I have practiced Bikram yoga for over 4 years. A class is 90 minutes of yoga in a room heated to 110 degrees with 40% humidity. It’s very insanely hot and muggy. Today, the yoga teacher was prepping a first timer prior to entering the room. He instructed her repeatedly to not leave the room during class. She replied “It’s OK. I’ve given birth twice.” With that attitude, I knew that she’d be fine because the practice is as much of a mental challenge, if not more so, than a physical one. In fact, that’s probably why I like it so much.
A class is uncomfortable. It’s supposed to be. The real challenge is in accepting the heat and humidity and even using it to my benefit. To struggle against the atmosphere and focus on the discomfort would only make my experience of the conditions increasingly more uncomfortable and difficult. I know this from experience as I’ve done it more times than I care to admit. Learning to accept discomfort in the hot room, is great practice for for life.

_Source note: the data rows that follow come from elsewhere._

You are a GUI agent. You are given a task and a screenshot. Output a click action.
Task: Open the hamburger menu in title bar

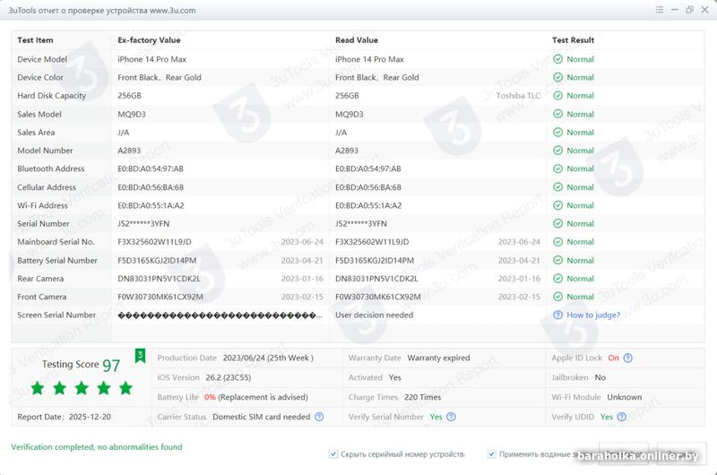658,10
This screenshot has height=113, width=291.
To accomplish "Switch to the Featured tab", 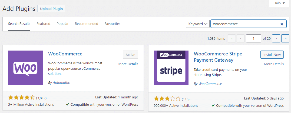I will [44, 24].
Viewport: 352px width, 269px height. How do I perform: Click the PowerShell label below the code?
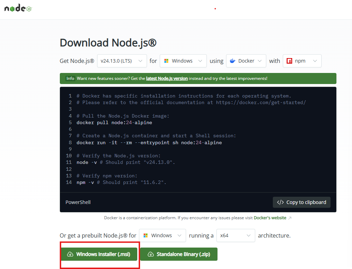point(78,202)
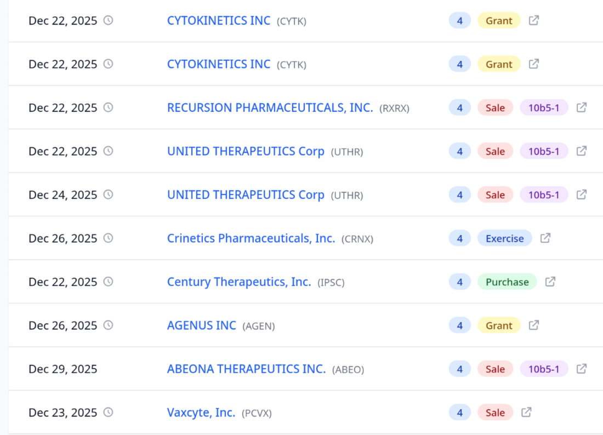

Also, I regularly participate in acupuncture. Once they are in, I can’t feel the acupuncture needles at all – unless I move. So, I do my best impersonation of a statue while lieing on a table with the needles in place for about an hour. When moving, a series of small electrical shocks where the needles are inserted will ignite. Even if my nose itches like crazy or if my butt falls asleep, I resist movement and try to experience the sensation literally for what it is: a physical sensation, nothing more, nothing less. My brain’s interpretation of that sensation defines it as an itch or as uncomfortable or as just a weird tingling. It’s interesting to experience an itch without automatically, unconsciously scratching it. What if my brain does not define it as an itch that needs to be scratched? It becomes just a physical sensation.
The same mindset applies to the yoga. It’s my interpretation of the conditions that make them bearable or not. A class becomes a learning, strengthening exploration of the various physical and mental feelings that show up due to the extreme heat. Instead of feeling like I have to do something to seek relief, I challenge myself to just be with the awareness.
In these examples, I use my mind to interpret and influence my physical experience. You also do this every day whether you are conscious of it or not. To mindfully alter the way in which physical sensations are perceived by the mind in this way is proving highly successful in pain management.
In his article in The Wall Street Journal, Thinking Away The Pain, Jonah Lehrer writes:
New therapeutic approaches don’t target body parts or nerves close to the source of the problem. They don’t involve highly technical surgeries or expensive new drugs. Instead, they focus on the mind, on altering the ways in which we perceive the pain itself.
He cites a study conducted by Wake Forest University in which participants, after only a few days of meditation training, reduced the unpleasantness of their pain by 57%. That is roughly the equivalent of morphine. He also tells of studies at Duke University in which cognitive behavioral therapy, biofeedback, and hypnosis effectively reduced chronic lower back pain in participants.
This same technique works for uncomfortable situations in life, I have found. Something becomes whatever my brain interprets and defines it to be. Now, that is some real mind power!